If you want to understand how the web works
MDN Web Docs — developer.mozilla.org
The most reliable reference on the internet for HTML, CSS, and JavaScript. Not a course. A reference. When you encounter something you don't understand, this is the first place to check before anything else.
The Odin Project — theodinproject.com
A free, structured curriculum that takes you from zero to building real projects. It does not hold your hand through every step, which is intentional. The friction is the learning.
web.dev — web.dev
Run by Google's Chrome team. Strong on performance, accessibility, and modern web practices. More useful once you have a foundation than as a starting point.
If you want to build with React or a modern frontend stack
React official docs — react.dev
Rewritten in 2023. Actually good now. Start with the Quick Start and Thinking in React sections before anything else.
Josh W Comeau's blog — joshwcomeau.com
The best writing on CSS and React for people who care about the visual side of frontend.
Vite docs — vitejs.dev
If you are building with React and not using Vite yet, you probably should be.

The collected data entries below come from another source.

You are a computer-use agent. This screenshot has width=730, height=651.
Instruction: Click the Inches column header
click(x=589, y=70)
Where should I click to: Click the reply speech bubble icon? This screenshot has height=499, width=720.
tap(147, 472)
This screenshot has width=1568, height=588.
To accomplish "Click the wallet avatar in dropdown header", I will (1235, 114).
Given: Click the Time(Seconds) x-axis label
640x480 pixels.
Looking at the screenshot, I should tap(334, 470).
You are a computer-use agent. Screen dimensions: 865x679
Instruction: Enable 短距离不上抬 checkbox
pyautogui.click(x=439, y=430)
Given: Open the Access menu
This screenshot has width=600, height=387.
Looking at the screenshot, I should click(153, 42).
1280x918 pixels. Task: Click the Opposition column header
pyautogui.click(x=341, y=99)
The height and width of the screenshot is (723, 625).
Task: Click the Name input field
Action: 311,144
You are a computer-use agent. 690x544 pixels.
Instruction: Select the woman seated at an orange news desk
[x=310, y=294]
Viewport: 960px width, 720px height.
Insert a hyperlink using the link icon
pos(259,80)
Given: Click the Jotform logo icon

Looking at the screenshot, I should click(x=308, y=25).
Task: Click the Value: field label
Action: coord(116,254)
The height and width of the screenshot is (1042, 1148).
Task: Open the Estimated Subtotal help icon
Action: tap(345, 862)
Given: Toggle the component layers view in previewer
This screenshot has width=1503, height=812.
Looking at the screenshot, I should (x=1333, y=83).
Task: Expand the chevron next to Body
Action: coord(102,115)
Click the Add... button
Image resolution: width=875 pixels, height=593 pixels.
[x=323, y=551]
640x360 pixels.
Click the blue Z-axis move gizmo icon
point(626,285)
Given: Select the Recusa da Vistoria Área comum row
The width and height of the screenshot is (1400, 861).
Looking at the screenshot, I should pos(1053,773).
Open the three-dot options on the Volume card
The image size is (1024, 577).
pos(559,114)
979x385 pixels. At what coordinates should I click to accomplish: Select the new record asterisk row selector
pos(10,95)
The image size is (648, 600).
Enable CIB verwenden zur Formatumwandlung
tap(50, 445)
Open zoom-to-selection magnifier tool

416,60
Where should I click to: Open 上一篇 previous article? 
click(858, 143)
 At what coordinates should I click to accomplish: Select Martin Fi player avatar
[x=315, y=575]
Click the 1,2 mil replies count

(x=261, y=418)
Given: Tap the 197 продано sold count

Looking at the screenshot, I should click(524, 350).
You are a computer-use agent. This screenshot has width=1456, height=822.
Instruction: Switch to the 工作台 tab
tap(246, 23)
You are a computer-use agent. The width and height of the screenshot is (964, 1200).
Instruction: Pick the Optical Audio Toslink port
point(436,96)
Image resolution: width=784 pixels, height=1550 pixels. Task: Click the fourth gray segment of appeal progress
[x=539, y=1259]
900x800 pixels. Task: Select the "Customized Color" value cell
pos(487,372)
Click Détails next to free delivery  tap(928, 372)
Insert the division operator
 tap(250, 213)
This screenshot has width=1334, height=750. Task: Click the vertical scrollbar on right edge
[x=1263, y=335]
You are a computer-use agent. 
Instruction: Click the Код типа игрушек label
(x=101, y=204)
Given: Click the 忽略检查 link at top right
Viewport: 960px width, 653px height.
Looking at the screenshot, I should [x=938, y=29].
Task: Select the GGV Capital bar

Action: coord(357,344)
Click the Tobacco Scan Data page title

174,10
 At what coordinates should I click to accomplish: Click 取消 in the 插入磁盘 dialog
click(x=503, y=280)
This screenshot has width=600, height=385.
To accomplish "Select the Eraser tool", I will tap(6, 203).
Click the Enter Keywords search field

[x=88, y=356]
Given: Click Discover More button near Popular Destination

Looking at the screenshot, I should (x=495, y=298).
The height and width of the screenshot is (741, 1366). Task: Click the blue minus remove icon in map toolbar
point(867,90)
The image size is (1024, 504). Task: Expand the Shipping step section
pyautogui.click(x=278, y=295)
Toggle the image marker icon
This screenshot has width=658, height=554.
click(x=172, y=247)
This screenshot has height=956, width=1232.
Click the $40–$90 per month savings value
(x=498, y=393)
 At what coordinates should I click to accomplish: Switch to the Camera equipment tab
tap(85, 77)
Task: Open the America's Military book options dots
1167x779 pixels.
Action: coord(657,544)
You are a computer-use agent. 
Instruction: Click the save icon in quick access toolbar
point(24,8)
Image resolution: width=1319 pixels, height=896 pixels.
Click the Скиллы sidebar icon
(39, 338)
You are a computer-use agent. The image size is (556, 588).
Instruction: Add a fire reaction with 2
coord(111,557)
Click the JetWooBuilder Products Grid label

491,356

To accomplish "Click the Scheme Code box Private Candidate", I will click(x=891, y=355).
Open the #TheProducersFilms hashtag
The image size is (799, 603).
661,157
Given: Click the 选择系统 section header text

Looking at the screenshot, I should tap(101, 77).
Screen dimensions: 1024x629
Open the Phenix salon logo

If you want to ship a real project quickly
Astro — docs.astro.build
Content-focused sites, portfolios, marketing pages. Astro is the right tool and the documentation is some of the best in the ecosystem.
Vercel — vercel.com/docs
Deployment, previews, serverless functions. If you are not deploying here already, start.
Supabase — supabase.com/docs
Database, auth, and storage with a generous free tier and a dashboard that does not require SQL fluency to use.
If you want AI to help you code without losing your own understanding
Cursor — cursor.com
A code editor built around AI assistance. The chat sidebar lets you ask questions about your own code, which is useful for understanding what you have built before shipping it.
v0 by Vercel — v0.dev
Describe a UI component, get working React and Tailwind code back. Treat the output as a starting point, not a final answer.
Phind — phind.com
A search engine built for coding questions. Faster than Stack Overflow for specific syntax questions.
If you want to understand a specific language or concept quickly
roadmap.sh — roadmap.sh
Visual learning paths for frontend, backend, DevOps, and more.
Fireship on YouTube — youtube.com/@Fireship
100-second explainers on technologies, frameworks, and concepts.
CSS Tricks — css-tricks.com
The archive is enormous and still useful. The Flexbox and Grid guides are the best visual explanations of those layout systems that exist.
One practice worth more than any resource
Read code that other people wrote. Not to copy it. To understand how someone else solved a problem you have encountered. GitHub is full of open source projects. Find ones at a complexity level slightly above your current work and read the source.
Most people who get stuck do so because they only ever read documentation and never read working code. Documentation tells you what is possible. Code shows you what was actually done.
No single resource makes you a better builder. Using them to ship real things does.